Enhancing Adversarial Transferability through Block Stretch and Shrink
Quan Liu, Feng Ye, Chenhao Lu, Shuming Zhen, Guanliang Huang, Lunzhe Chen, Xudong Ke
TL;DR
The work tackles the challenge of transferring white-box adversarial perturbations to black-box models by proposing Block Stretch and Shrink (BSS), an input transformation that diversifies attention heatmaps through block-wise, constrained segmentation and local stretch/shrink while preserving global semantics. It introduces a unified number scale $N$ to standardize evaluation across methods and presents thorough experiments showing BSS outperforms state-of-the-art operators and combinations on CNNs and ViTs, under various defenses and ablations. Key contributions include the constrained segmentation mechanism, dual-dimension deformation, and an empirical framework that reveals the importance of both attention diversity and semantic preservation for high transferability. The results have significant implications for evaluating and understanding transferable adversarial attacks and highlight the need for standardized benchmarks in this research area.
Abstract
Adversarial attacks introduce small, deliberately crafted perturbations that mislead neural networks, and their transferability from white-box to black-box target models remains a critical research focus. Input transformation-based attacks are a subfield of adversarial attacks that enhance input diversity through input transformations to improve the transferability of adversarial examples.
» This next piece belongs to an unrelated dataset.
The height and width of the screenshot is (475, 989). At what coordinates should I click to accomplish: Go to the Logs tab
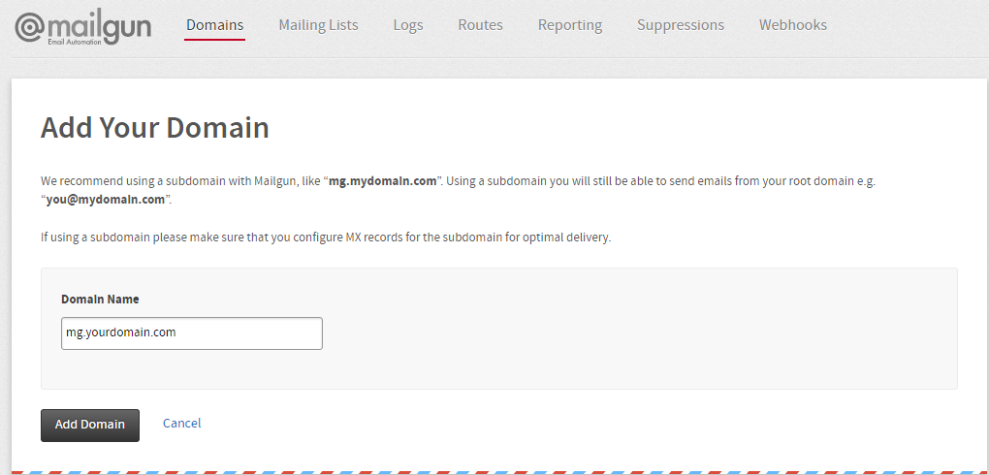(x=408, y=25)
However, existing input transformation-based attacks tend to exhibit limited cross-model transferability. Previous studies have shown that high transferability is associated with diverse attention heatmaps and the preservation of global semantics in transformed inputs. Motivated by this observation, we propose Block Stretch and Shrink (BSS), a method that divides an image into blocks and applies stretch and shrink operations to these blocks, thereby diversifying attention heatmaps in transformed inputs while maintaining their global semantics. Empirical evaluations on a subset of ImageNet demonstrate that BSS outperforms existing input transformation-based attack methods in terms of transferability. Furthermore, we examine the impact of the number scale, defined as the number of transformed inputs, in input transformation-based attacks, and advocate evaluating these methods under a unified number scale to enable fair and comparable assessments.